In all of the embodiments described in relation to figures 1 1 to 14, the hierarchical algorithms used can be selected from a library of pre-trained hierarchical algorithms.
Figure 15 illustrates an embodiment of an enhanced encoding process using an in-loop hierarchical algorithm 1501 to enhance the intraprediction process. In this embodiment, reconstructed and/or decoded pixels of blocks of video data are input into hierarchical algorithm 1501 , which outputs an enhanced set of pixels or blocks of video data for use in intraprediction 121 . The hierarchical algorithm 1501 has been pre-trained to output a full patch of samples and use that as the basis for intraprediction 121 . A different hierarchical algorithm can be used for each set of pixels or block of video data, with the hierarchical algorithm being chosen from a library of hierarchical algorithms based on the content of the reconstructed pixels or block of video data. Alternatively, different hierarchical algorithms can be applied to parts of the selected block of video data that are not yet encoded to predict the content based on the available texture information. This can involve complex texture prediction.
The applied hierarchical algorithm 1501 can be trained to define a reduced search window for intraprediction 121 in order to reduce the computational time required to perform intraprediction 121 . Alternatively or additionally, the hierarchical algorithm 1501 can be trained to define an optimal search path within a search window.

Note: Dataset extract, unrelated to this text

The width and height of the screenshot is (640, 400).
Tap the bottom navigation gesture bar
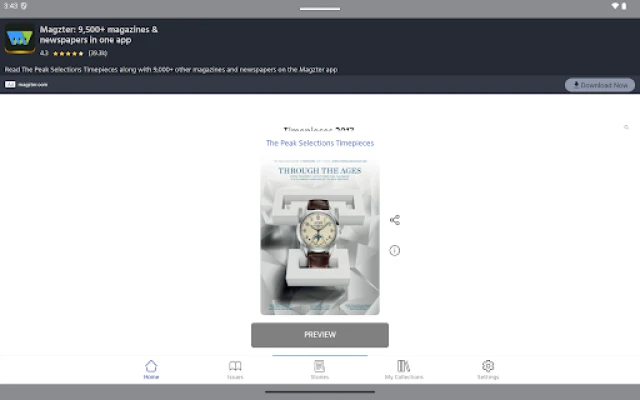point(320,392)
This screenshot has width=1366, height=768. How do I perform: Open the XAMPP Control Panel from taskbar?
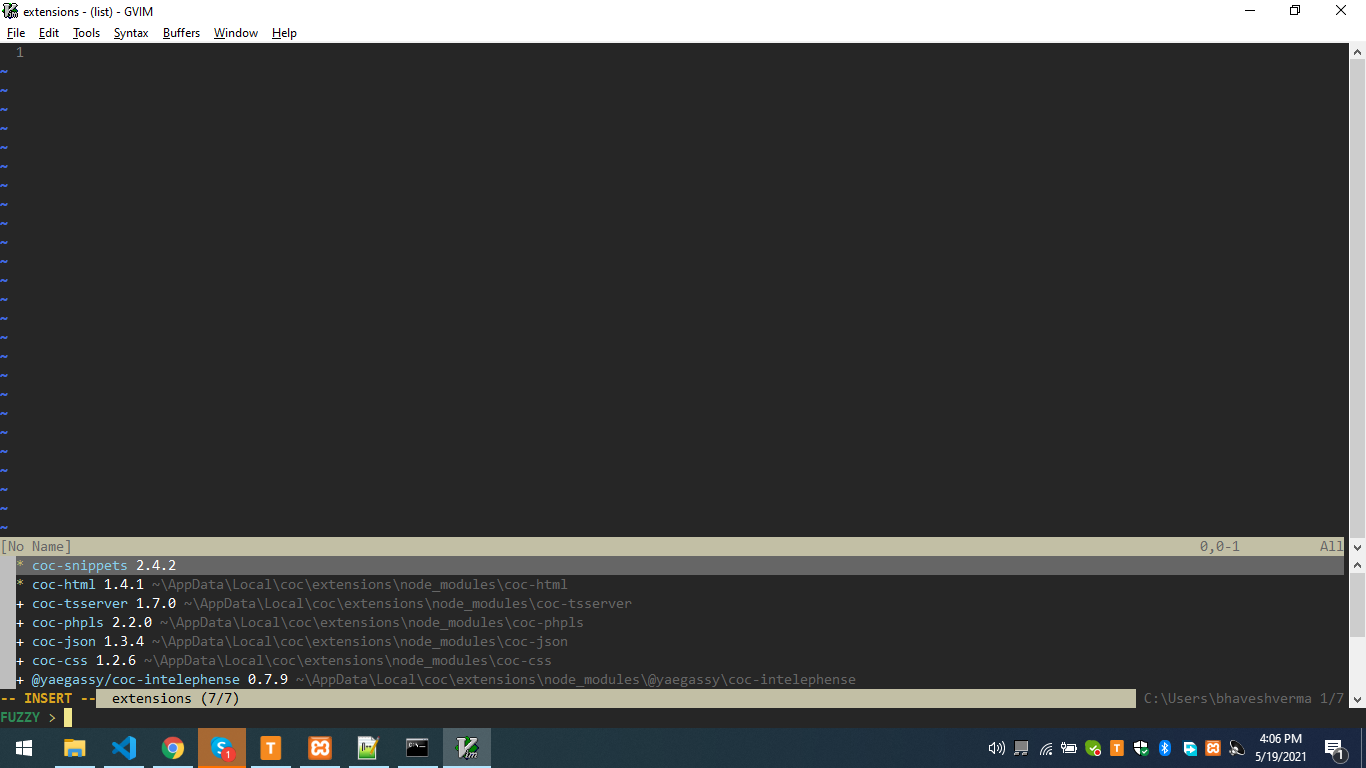point(319,747)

The embodiment of figure 15 can be combined with any of the embodiments in
Figures 7 to 15, so that both the interprediction and intraprediction 121 processes include the use of hierarchical algorithms to optimise them during the encoding loop. In general, different pre-defined hierarchical algorithms will be applied for intra-coded blocks in inter-predicted pictures.

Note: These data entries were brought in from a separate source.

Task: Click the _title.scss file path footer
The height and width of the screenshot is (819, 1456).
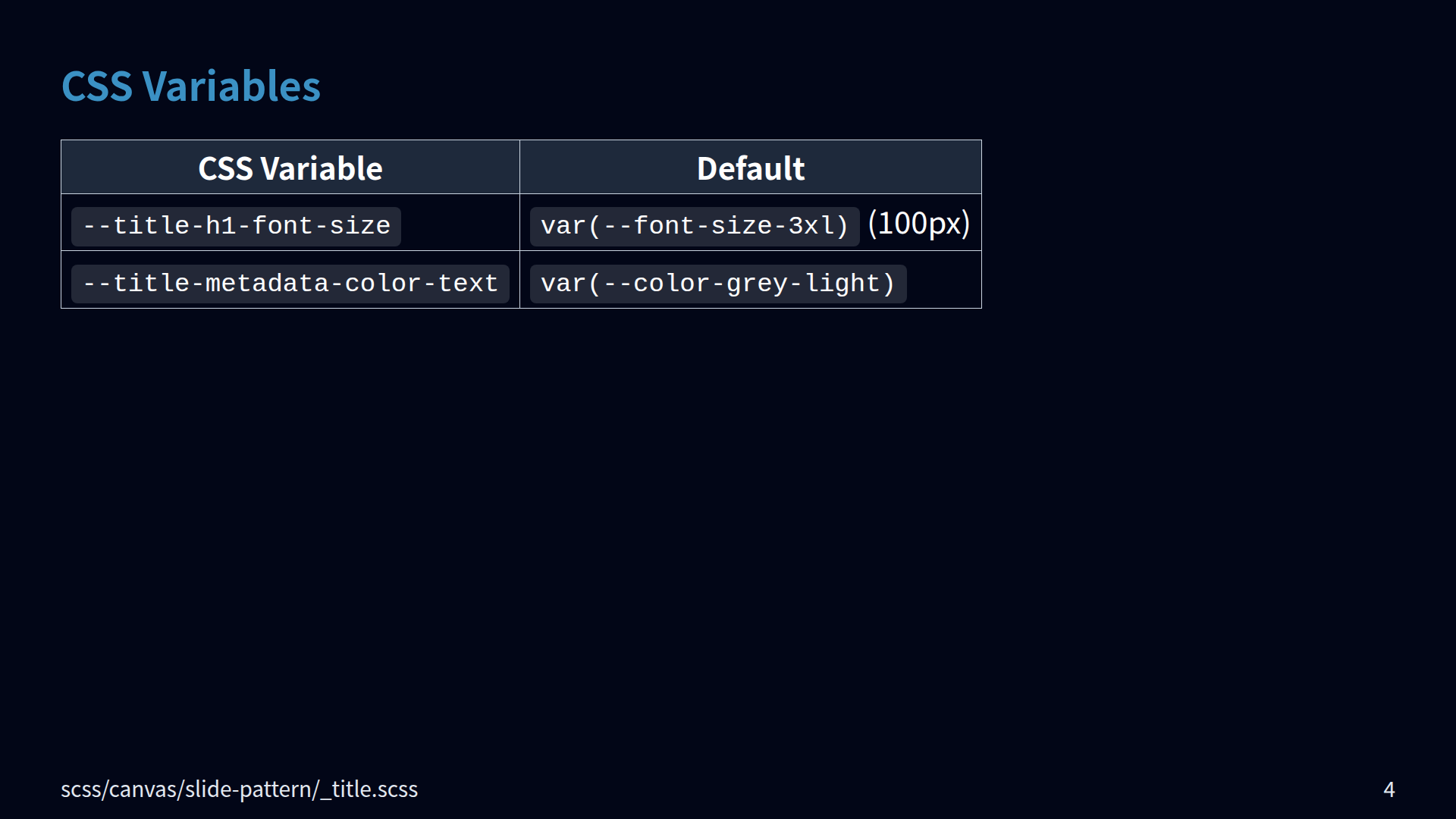Action: [239, 789]
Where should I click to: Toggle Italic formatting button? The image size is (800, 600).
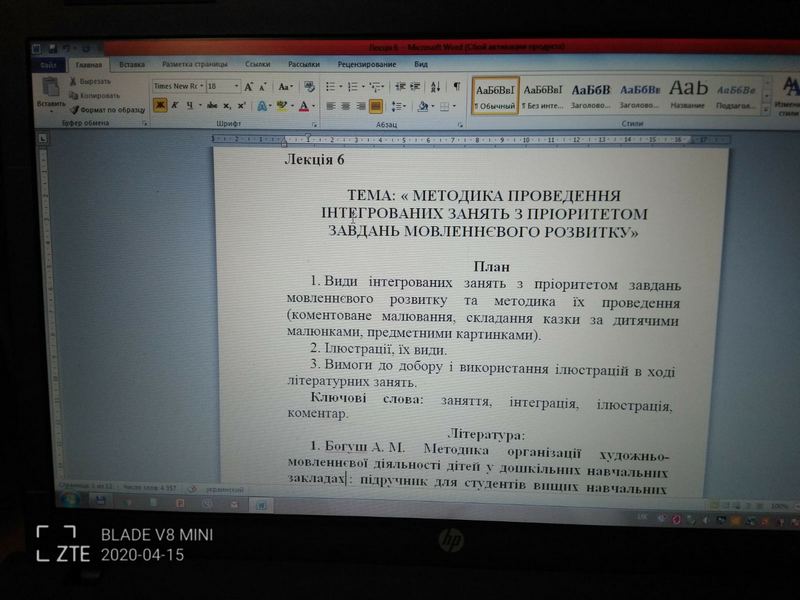[174, 105]
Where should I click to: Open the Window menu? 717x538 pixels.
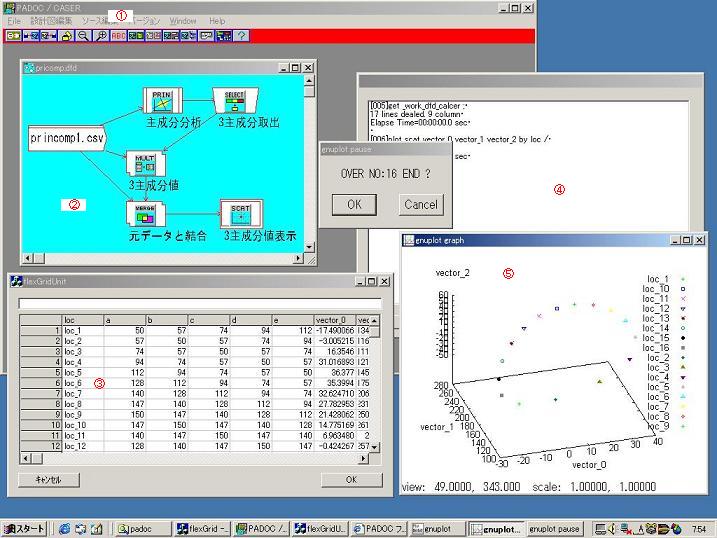pos(183,20)
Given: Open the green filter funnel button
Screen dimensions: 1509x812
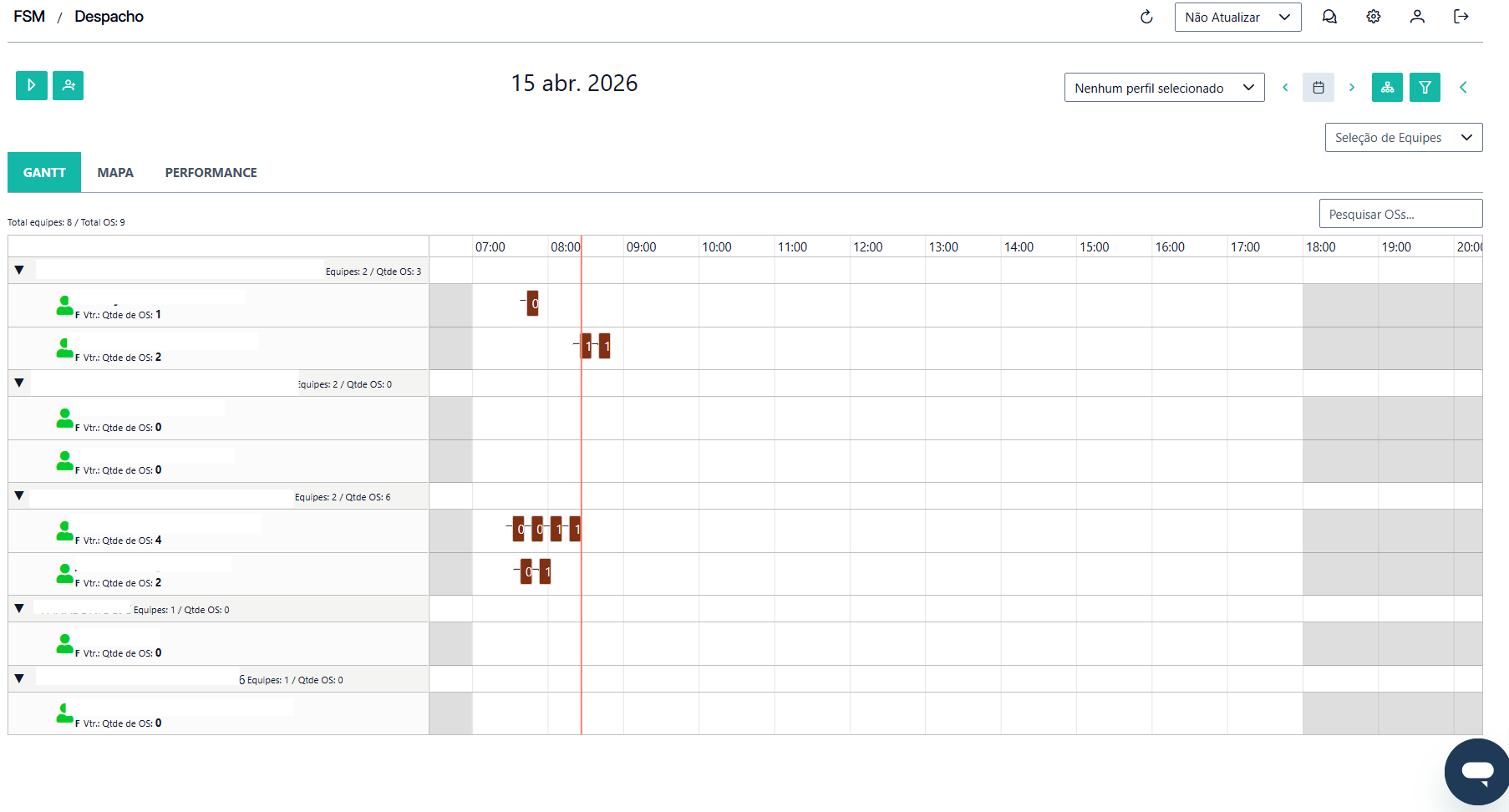Looking at the screenshot, I should pyautogui.click(x=1425, y=88).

All of the above embodiments can use pre-defined hierarchical algorithms, such as a learned network or set of filter coefficients, which can be indicated by the encoder to a decoder through an index to a set of pre-defined operations or algorithms, for example a library reference. Furthermore, updates to the pre-determined operations stored at a decoder can be signalled to the decoder by the encoder, using either the encoded bitstream or a sideband. These updates can be determined using self-learning.
Furthermore, all of the above embodiments can be performed at a node within a network, such as a server connected to the internet, with an encoded bitstream generated by the overall encoding process being transmitted across the network to a further node, where the encoded bitstream can be decoded by a decoder present at that node. The encoded bitstream can contain data relating to the hierarchical algorithm or algorithms used in the encoding process, such as a reference identifying which hierarchical algorithms stored in a library at the receiving node are required, or a list of coefficients for a known hierarchical algorithm. This data can alternatively be signalled in a sideband, such as metadata in an app. If a referenced hierarchical algorithm is not present at the receiving/decoding node, then the node retrieves the algorithm from the transmitting node, or any other network node at which it is stored.
Any system feature as described herein may also be provided as a method feature, and vice versa. As used herein, means plus function features may be expressed alternatively in terms of their corresponding structure.
Any feature in one aspect of the invention may be applied to other aspects of the invention, in any appropriate combination. In particular, method aspects may be applied to system aspects, and vice versa. Furthermore, any, some and/or all features in one aspect can be applied to any, some and/or all features in any other aspect, in any appropriate combination.
It should also be appreciated that particular combinations of the various features described and defined in any aspects of the invention can be implemented and/or supplied and/or used independently.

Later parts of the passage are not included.